In August 2022, Biden announced a plan to address the student loan debt crisis that eliminates up to $20,000 in student debt for borrowers who received a Pell Grant and up to $10,000 for borrowers who did not receive the grant.

In an interview with theGrio, Rakim Brooks, president of Alliance for Justice, said, “Black borrowers, in particular, are heavily burdened by debt – both undergraduate and graduate level debt.”

If the Supreme Court permits the Biden-Harris administration’s student debt loan forgiveness plan to proceed, Brooks explained that “70% of Black folks could potentially have most, if not all, of their debt, extinguished.”

However, if the high court finds that the administration exceeded its authority by creating the student debt plan, Brooks said, People will continue to be saddled with this debt for several more years, if not the rest of their lives.”

Affirmative Action in college admissions

Another issue hanging in the balance is whether the court will reverse affirmative action in the college admissions process, which could make it harder for Black students to get accepted into predominantly white institutions, as theGrio previously reported.

In November 2022, the Supreme Court heard oral arguments after the Students for Fair Admissions (SFFA) filed suits against the University of North Carolina (UNC) and Harvard University for discriminating against Asian and white students during the admissions process. 

In SFFA v. UNC, the organization alleges UNC discriminated against both Asian and white Americans; and in the Harvard case, SFFA alleges the Ivy League university discriminated against Asian Americans by granting Black and Latinx students what the plaintiff claims is an unfair advantage while applying to the institutions.

Attorney Sue-Ann Robinson previously told theGrio that affirmative action is “not about taking away from white people.”

Members of the Supreme Court sit for a new group portrait following the addition of Associate Justice Ketanji Brown Jackson, at the Supreme Court building in Washington, Friday, Oct. 7, 2022. (AP Photo/J. Scott Applewhite)

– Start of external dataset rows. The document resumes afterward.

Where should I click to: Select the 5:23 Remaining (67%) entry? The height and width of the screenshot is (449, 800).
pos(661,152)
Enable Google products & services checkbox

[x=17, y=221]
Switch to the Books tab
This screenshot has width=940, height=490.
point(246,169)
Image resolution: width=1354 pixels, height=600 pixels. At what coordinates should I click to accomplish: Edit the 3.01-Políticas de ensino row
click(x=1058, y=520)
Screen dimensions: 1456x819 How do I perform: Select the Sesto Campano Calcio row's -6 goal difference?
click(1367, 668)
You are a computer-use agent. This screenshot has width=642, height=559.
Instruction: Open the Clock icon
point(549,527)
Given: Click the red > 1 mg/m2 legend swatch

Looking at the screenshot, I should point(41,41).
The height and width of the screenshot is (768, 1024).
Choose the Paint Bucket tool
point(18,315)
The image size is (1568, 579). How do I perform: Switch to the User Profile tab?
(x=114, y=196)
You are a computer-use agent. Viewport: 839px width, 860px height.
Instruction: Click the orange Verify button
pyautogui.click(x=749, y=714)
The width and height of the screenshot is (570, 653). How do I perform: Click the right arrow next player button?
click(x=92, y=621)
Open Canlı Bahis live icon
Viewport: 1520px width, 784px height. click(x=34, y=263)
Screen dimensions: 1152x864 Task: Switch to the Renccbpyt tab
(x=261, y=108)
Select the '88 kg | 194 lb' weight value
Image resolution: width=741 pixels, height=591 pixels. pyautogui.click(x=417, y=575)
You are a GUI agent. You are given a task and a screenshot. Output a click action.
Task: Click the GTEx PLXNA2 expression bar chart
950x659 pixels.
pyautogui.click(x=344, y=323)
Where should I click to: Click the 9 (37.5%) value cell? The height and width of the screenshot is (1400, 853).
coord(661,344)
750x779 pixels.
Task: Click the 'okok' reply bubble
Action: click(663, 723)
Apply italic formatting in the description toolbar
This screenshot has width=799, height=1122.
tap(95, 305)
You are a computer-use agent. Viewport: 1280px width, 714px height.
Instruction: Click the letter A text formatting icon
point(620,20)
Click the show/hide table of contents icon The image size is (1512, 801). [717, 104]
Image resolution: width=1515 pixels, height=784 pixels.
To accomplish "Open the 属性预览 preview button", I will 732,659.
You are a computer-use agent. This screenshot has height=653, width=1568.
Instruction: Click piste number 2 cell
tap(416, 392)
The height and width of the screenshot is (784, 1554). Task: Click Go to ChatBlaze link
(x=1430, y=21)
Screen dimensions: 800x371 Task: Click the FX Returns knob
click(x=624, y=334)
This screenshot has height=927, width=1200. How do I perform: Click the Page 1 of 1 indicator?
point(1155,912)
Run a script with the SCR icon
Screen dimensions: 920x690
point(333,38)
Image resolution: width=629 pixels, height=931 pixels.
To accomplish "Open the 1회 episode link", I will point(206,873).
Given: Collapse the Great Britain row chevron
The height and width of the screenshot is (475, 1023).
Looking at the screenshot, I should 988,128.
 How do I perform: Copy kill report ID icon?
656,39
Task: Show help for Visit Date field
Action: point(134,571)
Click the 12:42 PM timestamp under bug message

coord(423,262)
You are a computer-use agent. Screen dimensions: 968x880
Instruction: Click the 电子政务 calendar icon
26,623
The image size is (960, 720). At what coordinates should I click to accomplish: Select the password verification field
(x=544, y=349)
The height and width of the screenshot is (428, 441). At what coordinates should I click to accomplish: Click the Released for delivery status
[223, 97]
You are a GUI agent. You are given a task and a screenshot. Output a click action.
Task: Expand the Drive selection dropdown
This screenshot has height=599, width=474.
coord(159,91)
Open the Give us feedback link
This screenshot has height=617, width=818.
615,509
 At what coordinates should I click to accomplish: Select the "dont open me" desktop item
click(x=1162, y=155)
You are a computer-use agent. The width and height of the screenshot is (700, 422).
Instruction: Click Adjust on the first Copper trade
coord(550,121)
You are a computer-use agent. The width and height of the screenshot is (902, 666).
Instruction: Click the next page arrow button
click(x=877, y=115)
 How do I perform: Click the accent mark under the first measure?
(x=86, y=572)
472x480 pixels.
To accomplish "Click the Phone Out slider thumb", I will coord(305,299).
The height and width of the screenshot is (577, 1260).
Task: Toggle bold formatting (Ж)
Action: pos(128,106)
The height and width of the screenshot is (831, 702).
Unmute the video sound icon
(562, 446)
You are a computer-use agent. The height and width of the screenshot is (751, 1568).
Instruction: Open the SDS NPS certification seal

She added, “Affirmative action was always about giving qualified people opportunities because of the inequality created by historical, systemic racism and sexism.”

Brooks told theGrio there would be “less diverse campuses” if the court rules in favor of SFFA. 

“We’re going to have a less inclusive environment and people are going to feel less and less as though they belong in our institutions of higher learning,” he explained.

He added this is “really a case that will determine the future of inclusivity in the country.”


Lastly, the Supreme Court will soon rule on a gerrymandering case that will determine whether a congressional redistricting map is constitutional or violates the Civil Rights Act.

In October 2022, the Supreme Court heard oral arguments in Allen v. Milligan to determine whether Alabama’s 2021 congressional redistricting map dilutes the voting power of Black communities, according to Southern Poverty Law Center.

Brooks told theGrio that if this case is overturned, progress made during the civil rights movement “will be in jeopardy.”

He added, “You would think that in the 2Ist Century…we would be headed towards a more inclusive, more participatory democracy as opposed to one that resembles something from the 19th century.”

Protesters gather in front of the U.S. Supreme Court as affirmative action cases involving Harvard and University of North Carolina admissions are heard by the court in Washington on Monday, October 31, 2022. (Bill Clark/CQ-Roll Call, Inc via Getty Images)

It is unclear when the Supreme Court plans to release opinions in these landmark cases; however, they have until the end of their session in late June.  

“You would think that in the 21st century, we would be headed towards a more inclusive, more participatory democracy as opposed to one that resembles something from the 19th century,” said Brooks.